Jonathon P. Audia, Ph.D., professor of microbiology and immunology, is investigating the molecular pathogenesis of pneumonia, inflammation and sepsis. |
He and other University of South Alabama collaborators will use the funds to further investigate the molecular pathogenesis of pneumonia, inflammation and sepsis using his established Pseudomonas aeruginosa lung infection models.
Pioneering, interdisciplinary research efforts spearheaded through the USA College of Medicine Center for Lung Biology have produced evidence to suggest that Gram-negative and Gram-positive bacterial pneumonia triggers production of cytotoxic amyloids in the lung as a pathological mechanism that underlies organ failure and decreased mental function.
While amyloids are well-known causes of Alzheimer’s disease and related dementias, the links between pneumonia, amyloids and neurocognitive dysfunction is an emerging field of interest, Audia said.
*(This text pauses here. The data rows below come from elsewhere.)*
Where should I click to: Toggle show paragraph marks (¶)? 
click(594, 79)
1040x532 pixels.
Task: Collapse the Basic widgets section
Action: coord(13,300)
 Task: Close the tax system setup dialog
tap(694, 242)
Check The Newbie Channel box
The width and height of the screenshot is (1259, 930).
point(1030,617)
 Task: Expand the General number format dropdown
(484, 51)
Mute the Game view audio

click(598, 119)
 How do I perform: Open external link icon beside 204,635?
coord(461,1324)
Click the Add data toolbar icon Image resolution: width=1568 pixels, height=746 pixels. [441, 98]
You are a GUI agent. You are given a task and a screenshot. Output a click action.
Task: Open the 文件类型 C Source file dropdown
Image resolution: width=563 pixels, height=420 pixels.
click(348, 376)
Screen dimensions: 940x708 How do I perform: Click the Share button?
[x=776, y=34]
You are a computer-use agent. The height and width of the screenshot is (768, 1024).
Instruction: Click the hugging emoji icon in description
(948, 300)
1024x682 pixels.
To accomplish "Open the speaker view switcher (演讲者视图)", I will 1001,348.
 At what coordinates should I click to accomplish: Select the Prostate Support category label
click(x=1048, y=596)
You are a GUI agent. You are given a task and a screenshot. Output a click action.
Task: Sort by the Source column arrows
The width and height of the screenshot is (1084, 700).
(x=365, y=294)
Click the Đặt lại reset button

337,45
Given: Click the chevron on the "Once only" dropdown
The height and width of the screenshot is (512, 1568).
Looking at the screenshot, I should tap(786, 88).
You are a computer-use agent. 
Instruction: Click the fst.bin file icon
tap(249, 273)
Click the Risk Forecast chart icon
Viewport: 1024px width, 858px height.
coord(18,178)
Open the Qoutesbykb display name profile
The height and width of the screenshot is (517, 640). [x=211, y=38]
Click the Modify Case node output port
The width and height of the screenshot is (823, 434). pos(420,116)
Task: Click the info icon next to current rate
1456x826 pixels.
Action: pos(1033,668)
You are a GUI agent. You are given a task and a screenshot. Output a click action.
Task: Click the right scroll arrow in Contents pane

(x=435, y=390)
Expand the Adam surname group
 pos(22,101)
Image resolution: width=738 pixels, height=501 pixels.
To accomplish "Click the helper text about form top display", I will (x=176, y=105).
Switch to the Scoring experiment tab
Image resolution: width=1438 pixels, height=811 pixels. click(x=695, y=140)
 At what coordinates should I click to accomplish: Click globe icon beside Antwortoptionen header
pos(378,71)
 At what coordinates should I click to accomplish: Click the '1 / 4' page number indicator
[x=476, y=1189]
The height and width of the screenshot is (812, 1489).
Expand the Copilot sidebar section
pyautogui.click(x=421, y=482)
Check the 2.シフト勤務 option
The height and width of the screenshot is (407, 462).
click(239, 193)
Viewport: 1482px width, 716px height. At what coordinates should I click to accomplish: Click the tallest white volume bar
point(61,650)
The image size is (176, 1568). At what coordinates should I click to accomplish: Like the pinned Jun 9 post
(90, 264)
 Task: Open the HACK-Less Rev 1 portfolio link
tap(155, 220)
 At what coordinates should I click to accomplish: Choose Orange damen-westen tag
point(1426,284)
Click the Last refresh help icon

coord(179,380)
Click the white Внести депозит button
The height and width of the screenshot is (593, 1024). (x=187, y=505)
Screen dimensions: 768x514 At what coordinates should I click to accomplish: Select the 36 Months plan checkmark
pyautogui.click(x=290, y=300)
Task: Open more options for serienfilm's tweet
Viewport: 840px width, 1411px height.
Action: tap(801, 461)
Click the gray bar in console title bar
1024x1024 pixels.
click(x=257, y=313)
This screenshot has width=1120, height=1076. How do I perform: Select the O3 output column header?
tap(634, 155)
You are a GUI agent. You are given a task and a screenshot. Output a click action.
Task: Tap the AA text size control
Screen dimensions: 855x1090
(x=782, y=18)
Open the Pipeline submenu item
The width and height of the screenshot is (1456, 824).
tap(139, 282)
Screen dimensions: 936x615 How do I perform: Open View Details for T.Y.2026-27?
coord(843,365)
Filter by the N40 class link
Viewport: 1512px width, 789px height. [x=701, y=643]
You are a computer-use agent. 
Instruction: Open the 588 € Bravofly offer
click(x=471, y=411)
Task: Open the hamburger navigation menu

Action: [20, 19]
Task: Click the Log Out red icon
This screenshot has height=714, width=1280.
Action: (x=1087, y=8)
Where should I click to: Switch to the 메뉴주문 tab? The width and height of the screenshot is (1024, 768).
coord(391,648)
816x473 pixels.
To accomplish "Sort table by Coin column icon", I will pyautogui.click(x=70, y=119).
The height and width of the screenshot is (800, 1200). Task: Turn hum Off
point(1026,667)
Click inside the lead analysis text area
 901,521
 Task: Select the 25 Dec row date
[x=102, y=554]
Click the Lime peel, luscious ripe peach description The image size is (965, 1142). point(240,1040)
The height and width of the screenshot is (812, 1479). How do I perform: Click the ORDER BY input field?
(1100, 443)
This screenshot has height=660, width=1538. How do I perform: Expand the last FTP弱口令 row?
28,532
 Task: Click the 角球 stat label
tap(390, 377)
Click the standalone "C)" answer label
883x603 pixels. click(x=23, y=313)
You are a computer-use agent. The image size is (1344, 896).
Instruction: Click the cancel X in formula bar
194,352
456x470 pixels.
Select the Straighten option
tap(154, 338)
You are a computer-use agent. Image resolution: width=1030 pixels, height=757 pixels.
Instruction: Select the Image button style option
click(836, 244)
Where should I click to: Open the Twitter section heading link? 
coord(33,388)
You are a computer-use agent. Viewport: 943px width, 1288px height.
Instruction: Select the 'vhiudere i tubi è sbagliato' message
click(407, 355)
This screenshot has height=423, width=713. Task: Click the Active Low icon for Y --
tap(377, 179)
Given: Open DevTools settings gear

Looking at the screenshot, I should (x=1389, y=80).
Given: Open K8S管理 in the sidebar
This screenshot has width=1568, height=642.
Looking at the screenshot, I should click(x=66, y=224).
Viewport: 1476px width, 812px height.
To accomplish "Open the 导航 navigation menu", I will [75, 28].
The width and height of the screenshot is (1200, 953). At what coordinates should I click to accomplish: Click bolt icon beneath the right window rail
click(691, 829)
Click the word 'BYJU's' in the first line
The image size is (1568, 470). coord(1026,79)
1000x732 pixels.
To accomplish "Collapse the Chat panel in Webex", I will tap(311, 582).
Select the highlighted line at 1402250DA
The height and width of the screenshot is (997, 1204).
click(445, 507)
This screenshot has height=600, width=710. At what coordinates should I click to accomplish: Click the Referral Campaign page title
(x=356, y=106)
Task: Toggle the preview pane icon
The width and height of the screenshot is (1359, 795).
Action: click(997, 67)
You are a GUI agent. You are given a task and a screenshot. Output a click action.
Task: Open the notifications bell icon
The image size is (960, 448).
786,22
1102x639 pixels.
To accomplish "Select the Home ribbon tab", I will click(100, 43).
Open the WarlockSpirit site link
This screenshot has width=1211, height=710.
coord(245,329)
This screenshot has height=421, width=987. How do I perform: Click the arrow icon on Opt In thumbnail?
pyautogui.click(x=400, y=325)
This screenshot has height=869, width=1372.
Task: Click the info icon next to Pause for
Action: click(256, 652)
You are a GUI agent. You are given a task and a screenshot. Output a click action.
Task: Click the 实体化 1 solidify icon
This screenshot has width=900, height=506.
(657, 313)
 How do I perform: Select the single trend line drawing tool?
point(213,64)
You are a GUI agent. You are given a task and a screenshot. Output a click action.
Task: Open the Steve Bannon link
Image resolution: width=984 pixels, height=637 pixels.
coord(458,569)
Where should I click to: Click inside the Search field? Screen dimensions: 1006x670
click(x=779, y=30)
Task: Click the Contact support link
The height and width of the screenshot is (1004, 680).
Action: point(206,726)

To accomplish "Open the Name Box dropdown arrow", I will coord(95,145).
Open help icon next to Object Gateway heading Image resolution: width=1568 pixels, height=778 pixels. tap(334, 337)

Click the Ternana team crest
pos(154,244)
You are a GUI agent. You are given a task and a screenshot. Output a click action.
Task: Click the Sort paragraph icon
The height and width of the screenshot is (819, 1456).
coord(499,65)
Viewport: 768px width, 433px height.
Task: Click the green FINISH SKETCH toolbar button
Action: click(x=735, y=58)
As part of an ongoing National Institutes of Health funded study on the role of inflammasomes in protecting the lung during pneumonia and sepsis, Audia’s research team made the serendipitous discovery that caspase-1 is able to detoxify amyloids, negating their negative effects. Caspase-1 is a component of inflammasomes that promotes harmful inflammation in the body.
“This new avenue of research in my lab is due in large part to the efforts of Nicole Housley who developed the key biochemical and cell biology assays that laid critical ground work,” Audia said.
The proposed studies represent a new collaboration between Audia’s research group and the laboratory of David Weber, Ph.D., professor of physiology and cell biology.
Audia said the new collaboration will allow an extension of the biological relevance of the study by investigating the vascular pathology induced by the P. aeruginosa infection model.